Seit mehr als 50 Jahren hatte das Königtum die Generalstände nicht mehr einberufen. Ihre letzten, mehr und mehr vom republikanischen Geist durchdrungenen Versammlungen unter der Herrschaft Heinrichs III. hatten erklärt, Könige seien nur Präsidenten der Generalstände, und gegenüber der royalen Macht dürfe man nicht mehr mit Bittschriften vorgehen, sondern mit Beschlüssen. Also entledigte sich die royale Macht der lästigen Beobachter, indem man sie nicht mehr einberief, und legte die Steuern nach Gutdünken fest. Ein wenig Volksvertretung blieb erhalten, es sind die Parlamente, betraut mit der Registrierung königlicher Erlasse, wozu sich im Jahr 1648 das Parlament von Paris nur unter erheblichen Vorbehalten bereit erklären wollte, schockiert über das ruinöse Budget der Königin samt ihres Gefolges. Der Hof schäumt vor Wut! Anna von Österreich, aufgebracht, dass diese Kanaillen von Schreibern noch zögern, ihre Erlasse zu registrieren, begibt sich in Begleitung ihres Sohnes, des jungen Königs Ludwig XIV., am 15. Januar 1648 ins Parlament, überzeugt, dass dieses widerborstige Pack, eingeschüchtert durch die Präsenz ihrer Souveräne, es nicht wagen würde, das schlichte und einfache Registrieren der 5 Börsenerlasse zu verweigern, die zum Auffüllen der völlig trockenen Staatskasse notwendig sind. Wie gesagt, so getan. Der junge König, gesäugt am Busen mütterlicher Willkür, bereits ebenso frech wie überheblich, zieht mit großem Pomp ins Parlament ein, zusammen mit Anna von Österreich; diese legt mit erhobenem Haupt und gerunzelter Stirn wie Juno auf olympischen Höhen die zürnende Maske an, derweil der Kanzler des Königs den Bedarf seines Sire vorträgt. Omer Talon, der Generalanwalt des Parlaments, wendet sich einfach, würdevoll, mit diesen edlen und strengen Worten an den Kindkönig:
„Sire, seit 10 Jahren wird dieses Land ruiniert, sind die Bauern so verarmt, dass sie auf Stroh schlafen, ihr Mobiliar verkaufen, um Geld aufzubringen für die Steuer, die der Finanzierung des Luxus in Paris dient, die sie aber nicht mehr bezahlen können; Millionen verelendeter Menschen sind genötigt, sich von Hafer und Kleie zu ernähren. Diese Unglücklichen besitzen nichts als ihre Seele, das Einzige, was man nicht zu Geld machen kann. Den Stadtbewohnern werden, nachdem sie die Abgabe für den Lebensunterhalt und für das Winterquartier bezahlt, die Raten bezahlt, die Anleihen bezahlt, den royalen und den Kirchenzins entrichtet haben, weitere Taxen angedroht!

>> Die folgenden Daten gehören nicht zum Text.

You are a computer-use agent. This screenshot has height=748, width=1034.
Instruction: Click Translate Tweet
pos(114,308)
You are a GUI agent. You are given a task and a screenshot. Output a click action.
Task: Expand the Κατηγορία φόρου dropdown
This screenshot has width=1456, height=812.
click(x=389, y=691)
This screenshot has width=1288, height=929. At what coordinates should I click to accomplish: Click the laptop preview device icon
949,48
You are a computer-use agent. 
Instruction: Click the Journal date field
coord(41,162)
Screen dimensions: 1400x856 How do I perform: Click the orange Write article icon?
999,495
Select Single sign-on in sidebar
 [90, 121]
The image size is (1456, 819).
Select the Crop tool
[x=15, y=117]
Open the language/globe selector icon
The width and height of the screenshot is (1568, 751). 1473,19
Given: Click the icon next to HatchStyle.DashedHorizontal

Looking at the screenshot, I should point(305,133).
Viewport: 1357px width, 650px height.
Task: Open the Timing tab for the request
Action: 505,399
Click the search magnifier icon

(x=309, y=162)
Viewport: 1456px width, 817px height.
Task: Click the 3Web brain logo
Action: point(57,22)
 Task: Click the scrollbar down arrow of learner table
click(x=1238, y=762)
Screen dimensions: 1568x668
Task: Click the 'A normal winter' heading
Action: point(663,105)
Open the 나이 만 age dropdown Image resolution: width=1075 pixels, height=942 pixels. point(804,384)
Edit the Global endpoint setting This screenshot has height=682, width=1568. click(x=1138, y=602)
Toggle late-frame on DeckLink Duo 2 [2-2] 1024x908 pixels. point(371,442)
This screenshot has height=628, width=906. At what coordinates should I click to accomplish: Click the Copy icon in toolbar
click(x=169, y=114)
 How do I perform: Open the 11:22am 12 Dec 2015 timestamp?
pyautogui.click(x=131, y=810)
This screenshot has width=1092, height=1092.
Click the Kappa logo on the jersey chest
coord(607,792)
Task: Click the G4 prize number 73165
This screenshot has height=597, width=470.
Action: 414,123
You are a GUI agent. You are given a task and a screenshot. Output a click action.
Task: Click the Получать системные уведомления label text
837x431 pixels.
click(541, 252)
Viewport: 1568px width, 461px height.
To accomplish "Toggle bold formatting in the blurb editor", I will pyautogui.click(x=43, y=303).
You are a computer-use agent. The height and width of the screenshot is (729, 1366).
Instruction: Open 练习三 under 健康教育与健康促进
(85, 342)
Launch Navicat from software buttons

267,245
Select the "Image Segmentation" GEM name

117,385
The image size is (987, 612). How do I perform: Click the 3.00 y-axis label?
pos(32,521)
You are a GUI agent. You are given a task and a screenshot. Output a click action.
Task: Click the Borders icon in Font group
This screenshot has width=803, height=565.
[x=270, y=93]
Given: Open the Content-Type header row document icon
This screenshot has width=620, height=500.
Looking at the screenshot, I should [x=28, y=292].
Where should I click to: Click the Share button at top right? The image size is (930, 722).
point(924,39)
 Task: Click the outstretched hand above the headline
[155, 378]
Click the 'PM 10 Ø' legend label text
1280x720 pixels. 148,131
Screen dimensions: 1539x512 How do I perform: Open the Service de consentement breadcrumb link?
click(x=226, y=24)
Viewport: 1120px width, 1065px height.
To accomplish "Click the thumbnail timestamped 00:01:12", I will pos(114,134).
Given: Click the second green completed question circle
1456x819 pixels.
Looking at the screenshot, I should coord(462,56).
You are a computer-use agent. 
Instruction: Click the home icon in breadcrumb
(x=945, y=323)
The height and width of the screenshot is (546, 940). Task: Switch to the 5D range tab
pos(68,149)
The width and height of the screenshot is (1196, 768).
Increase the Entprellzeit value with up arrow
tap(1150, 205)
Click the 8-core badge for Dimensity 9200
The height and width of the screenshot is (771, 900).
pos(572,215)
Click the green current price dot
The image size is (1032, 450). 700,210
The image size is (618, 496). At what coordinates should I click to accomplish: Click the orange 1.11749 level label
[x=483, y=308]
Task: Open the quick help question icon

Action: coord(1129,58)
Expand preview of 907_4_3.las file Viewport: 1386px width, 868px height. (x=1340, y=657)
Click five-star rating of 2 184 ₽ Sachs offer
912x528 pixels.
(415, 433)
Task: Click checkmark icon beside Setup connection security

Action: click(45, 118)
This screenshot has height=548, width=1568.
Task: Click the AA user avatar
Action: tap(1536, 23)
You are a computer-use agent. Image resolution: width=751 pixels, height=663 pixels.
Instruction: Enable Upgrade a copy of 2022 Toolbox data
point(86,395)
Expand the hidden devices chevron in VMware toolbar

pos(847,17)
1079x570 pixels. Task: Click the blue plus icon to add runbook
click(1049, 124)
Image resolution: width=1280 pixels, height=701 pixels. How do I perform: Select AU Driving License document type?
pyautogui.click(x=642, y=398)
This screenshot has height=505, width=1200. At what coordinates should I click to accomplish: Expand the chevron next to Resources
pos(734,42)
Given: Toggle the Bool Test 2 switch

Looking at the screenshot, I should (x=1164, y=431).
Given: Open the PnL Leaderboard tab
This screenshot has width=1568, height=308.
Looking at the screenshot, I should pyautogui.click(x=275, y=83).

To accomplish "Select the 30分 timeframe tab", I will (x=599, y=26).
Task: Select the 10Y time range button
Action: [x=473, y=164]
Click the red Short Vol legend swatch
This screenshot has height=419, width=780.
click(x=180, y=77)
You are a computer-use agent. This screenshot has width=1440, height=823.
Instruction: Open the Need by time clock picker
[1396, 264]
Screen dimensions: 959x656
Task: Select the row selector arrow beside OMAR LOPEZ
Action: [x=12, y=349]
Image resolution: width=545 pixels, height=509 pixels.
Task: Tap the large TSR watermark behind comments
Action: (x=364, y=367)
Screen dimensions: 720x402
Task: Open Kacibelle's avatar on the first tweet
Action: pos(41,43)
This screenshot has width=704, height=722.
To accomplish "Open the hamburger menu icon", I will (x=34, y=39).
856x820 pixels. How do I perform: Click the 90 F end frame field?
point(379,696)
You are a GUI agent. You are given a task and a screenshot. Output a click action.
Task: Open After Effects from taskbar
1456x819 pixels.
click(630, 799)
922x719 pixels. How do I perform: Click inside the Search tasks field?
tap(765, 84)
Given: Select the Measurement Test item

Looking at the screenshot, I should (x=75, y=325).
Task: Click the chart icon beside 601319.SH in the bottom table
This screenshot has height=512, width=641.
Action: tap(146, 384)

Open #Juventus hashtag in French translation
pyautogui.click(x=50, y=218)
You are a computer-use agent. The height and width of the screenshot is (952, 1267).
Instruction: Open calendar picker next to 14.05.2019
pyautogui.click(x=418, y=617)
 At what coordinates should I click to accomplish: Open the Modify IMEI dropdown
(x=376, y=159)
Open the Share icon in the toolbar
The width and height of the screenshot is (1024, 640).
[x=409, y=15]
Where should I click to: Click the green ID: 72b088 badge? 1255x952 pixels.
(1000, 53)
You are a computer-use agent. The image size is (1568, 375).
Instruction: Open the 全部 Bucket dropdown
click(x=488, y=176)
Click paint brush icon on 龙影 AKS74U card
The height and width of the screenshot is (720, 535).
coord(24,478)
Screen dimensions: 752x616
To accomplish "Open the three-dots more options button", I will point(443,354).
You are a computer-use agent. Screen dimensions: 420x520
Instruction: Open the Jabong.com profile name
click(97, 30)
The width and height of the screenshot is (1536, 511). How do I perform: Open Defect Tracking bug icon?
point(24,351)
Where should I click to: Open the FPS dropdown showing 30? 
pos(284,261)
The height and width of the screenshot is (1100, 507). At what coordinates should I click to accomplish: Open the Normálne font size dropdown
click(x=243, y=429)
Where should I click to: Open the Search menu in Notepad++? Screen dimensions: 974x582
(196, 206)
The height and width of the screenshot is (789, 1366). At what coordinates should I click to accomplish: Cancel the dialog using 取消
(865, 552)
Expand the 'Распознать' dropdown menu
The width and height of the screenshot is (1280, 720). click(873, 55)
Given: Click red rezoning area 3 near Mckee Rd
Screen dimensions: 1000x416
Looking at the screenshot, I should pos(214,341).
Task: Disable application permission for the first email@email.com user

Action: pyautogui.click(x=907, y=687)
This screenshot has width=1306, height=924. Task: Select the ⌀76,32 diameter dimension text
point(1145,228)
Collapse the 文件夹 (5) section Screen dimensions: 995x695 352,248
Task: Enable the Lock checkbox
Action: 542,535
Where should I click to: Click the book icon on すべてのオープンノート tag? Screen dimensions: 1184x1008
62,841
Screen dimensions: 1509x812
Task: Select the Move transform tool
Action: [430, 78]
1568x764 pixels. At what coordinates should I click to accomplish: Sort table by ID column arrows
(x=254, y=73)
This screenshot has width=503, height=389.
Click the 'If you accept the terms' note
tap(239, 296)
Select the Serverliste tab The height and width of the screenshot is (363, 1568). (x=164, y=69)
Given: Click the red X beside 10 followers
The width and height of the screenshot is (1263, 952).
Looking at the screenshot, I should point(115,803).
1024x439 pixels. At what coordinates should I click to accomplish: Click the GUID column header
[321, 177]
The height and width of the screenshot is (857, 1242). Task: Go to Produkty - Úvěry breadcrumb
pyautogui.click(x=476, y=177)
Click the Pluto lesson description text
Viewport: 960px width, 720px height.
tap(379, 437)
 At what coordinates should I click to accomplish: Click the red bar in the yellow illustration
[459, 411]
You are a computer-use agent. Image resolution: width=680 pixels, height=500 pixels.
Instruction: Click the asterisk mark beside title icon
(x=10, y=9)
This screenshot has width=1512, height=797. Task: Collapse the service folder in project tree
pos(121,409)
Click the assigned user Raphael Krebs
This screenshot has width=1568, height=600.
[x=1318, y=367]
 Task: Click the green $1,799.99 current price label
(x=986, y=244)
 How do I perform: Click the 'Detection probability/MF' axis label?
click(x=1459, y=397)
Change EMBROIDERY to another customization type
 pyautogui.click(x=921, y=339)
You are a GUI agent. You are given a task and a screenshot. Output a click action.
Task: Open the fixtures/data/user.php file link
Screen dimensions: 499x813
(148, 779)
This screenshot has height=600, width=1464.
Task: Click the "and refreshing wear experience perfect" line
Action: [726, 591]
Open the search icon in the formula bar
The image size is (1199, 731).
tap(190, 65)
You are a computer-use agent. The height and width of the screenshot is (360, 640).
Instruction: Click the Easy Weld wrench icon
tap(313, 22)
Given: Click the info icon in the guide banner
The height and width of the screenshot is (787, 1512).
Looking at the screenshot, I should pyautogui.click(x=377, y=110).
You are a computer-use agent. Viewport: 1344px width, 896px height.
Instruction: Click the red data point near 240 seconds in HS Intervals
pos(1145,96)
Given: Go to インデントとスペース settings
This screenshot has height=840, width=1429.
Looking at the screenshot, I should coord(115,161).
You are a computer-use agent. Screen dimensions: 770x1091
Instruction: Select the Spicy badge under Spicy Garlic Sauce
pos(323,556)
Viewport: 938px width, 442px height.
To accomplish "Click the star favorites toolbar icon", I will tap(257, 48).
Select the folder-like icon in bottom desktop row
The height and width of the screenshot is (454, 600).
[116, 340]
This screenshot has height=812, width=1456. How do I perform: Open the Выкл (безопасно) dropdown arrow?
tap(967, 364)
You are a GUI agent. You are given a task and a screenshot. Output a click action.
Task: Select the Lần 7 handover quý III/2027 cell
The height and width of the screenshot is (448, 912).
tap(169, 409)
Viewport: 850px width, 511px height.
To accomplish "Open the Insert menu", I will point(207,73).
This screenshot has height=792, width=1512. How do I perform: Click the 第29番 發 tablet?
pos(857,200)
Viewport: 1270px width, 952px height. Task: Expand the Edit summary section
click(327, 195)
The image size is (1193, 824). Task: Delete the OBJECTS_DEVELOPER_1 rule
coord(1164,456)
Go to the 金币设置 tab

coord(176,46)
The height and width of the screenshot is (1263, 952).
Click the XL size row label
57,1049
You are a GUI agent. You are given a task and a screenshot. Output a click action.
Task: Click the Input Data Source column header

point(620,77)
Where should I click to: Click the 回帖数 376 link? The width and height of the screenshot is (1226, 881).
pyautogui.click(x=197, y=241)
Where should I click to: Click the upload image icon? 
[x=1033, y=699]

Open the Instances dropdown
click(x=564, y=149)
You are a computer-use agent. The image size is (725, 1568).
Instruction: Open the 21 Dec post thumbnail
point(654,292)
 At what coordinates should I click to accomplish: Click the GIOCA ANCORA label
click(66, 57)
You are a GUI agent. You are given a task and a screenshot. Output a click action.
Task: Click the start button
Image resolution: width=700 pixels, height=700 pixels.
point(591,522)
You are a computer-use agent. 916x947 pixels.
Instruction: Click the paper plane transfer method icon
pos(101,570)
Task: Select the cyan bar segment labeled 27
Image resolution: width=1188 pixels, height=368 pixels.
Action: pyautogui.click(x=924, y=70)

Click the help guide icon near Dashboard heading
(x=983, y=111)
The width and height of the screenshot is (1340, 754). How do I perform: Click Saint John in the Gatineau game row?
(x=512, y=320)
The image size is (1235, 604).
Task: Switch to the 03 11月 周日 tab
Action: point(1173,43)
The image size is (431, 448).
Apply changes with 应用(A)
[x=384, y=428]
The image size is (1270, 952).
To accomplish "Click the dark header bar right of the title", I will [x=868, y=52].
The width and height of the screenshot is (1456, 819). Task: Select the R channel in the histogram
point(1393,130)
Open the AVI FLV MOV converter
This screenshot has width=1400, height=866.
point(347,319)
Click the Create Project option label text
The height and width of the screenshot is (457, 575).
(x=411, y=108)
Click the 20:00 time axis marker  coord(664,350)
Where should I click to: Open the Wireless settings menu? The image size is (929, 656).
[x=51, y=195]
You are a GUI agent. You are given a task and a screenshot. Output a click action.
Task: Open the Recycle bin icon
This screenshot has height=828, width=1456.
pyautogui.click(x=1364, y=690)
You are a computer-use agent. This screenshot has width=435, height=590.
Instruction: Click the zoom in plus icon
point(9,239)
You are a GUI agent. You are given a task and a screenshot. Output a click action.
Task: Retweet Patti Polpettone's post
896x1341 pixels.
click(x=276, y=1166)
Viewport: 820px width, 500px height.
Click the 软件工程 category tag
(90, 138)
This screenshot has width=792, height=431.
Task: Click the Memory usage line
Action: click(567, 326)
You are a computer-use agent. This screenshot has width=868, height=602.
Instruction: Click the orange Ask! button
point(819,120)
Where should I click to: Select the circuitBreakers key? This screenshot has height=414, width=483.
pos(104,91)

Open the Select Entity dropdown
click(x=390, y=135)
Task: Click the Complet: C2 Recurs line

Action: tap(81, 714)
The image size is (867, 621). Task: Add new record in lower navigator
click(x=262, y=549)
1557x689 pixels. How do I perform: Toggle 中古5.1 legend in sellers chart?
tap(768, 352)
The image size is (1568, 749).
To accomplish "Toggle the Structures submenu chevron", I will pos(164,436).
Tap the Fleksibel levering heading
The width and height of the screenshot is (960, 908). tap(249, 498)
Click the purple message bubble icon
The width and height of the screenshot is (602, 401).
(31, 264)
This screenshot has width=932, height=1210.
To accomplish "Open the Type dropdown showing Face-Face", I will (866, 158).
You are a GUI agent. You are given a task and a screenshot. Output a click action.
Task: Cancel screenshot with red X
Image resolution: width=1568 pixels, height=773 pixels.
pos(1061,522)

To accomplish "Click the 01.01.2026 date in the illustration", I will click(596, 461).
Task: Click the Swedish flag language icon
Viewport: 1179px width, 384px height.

Das Parlament soll neu geschaffene Ämter billigen und registrieren, die eine ewige Last für den Staat bedeuten, und sind sie einmal geschaffen, ist es das Volk, das sie pflegen und vergüten muss!“
Dann, sich Anna von Österreich zuwendend, fährt Omer Talon mit einer ernsten und bewegten Stimme fort:
„Madame, lassen Sie bitte das öffentliche Elend auf sich wirken und dann ihr Herz sprechen… Madame, denken Sie an die Not in den Provinzen; die Ehre gewonnener Schlachten, der Ruhm eroberter Territorien kann die, denen es an Brot mangelt, nicht ernähren!“
Anna von Österreich, empört über die verbindliche Schärfe der Sprache Omer Talons, verlässt das Parlament; sie sagt zu ihren Höflingen: „Sollten sie es wagen, die Registrierung der Erlasse abzulehnen… wir werden sehen!… Ich werde niemals zulassen, dass dieses Pack von Schreibern die Autorität des Königs, meines Sohnes, angreift.“
Mit Vorbehalt registriert das Parlament die Edikte, modifiziert diese aber so, dass sie nur beinahe wie neue Steuern aussehen; außerdem beschließt das Parlament aufgrund der Schwere der Umstände, dass sich je 2 Delegierte aus allen seinen Kammern treffen und über eine generelle Reform der öffentlichen Ausgaben beraten werden, auch über den Ersatz, wenn möglich aber die Einberufung der Generalstände, die schon lange ein Gegenstand der Sorge, Furcht oder Abneigung der Königsmacht sind. Als die Pariser die Fakten erfahren, gärt es, Unruhen entstehen und man rüstet sich, falls nötig durch Insurrektion die von den Parlamentariern geforderte Missbrauchsreform zu stützen. Die Königin weist ihre Delegierten an, sich aufzulösen; sie weigern sich. In der Hoffnung sie abzuschrecken, nimmt der Duc d'Orleans als Generalleutnant des Königreichs an ihrer Sitzung teil; sie stellen die Beratungen in seiner Gegenwart ein, nehmen sie nach seinem Verschwinden jedoch sofort wieder auf. Einer der eifrigsten Parlamentarier, Bachaumont, sagte: „Das Parlament verfährt also wie Schulkinder, die sich mit Steinschleudern bekriegen; die damit aufhören, wenn sie einen Wachmann sehen, und ihr Spiel von vorn beginnen, wenn er wieder weg ist.“ Der Scherz lief um und blieb in Erinnerung; nach ihm nannte man Gegner des Hofes und Mazarins Frondeurs (Steinschleuderer), den bald ausbrechenden Bürgerkrieg die Fronde. Die Delegierten des Parlaments setzten ihre Sitzungen fort. Neben anderen dringenden und unerlässlichen Reformen forderten sie von der königlichen Macht die Verkündung folgender 2 Beschlüsse:
1. Beamten des Fiskus oder königlichen Beamten ist unter Androhung der Todesstrafe verboten, andere Abgaben zu erheben als durch Erlasse, welche von den unabhängigen Kammern des Parlaments gebilligt, geprüft und registriert wurden.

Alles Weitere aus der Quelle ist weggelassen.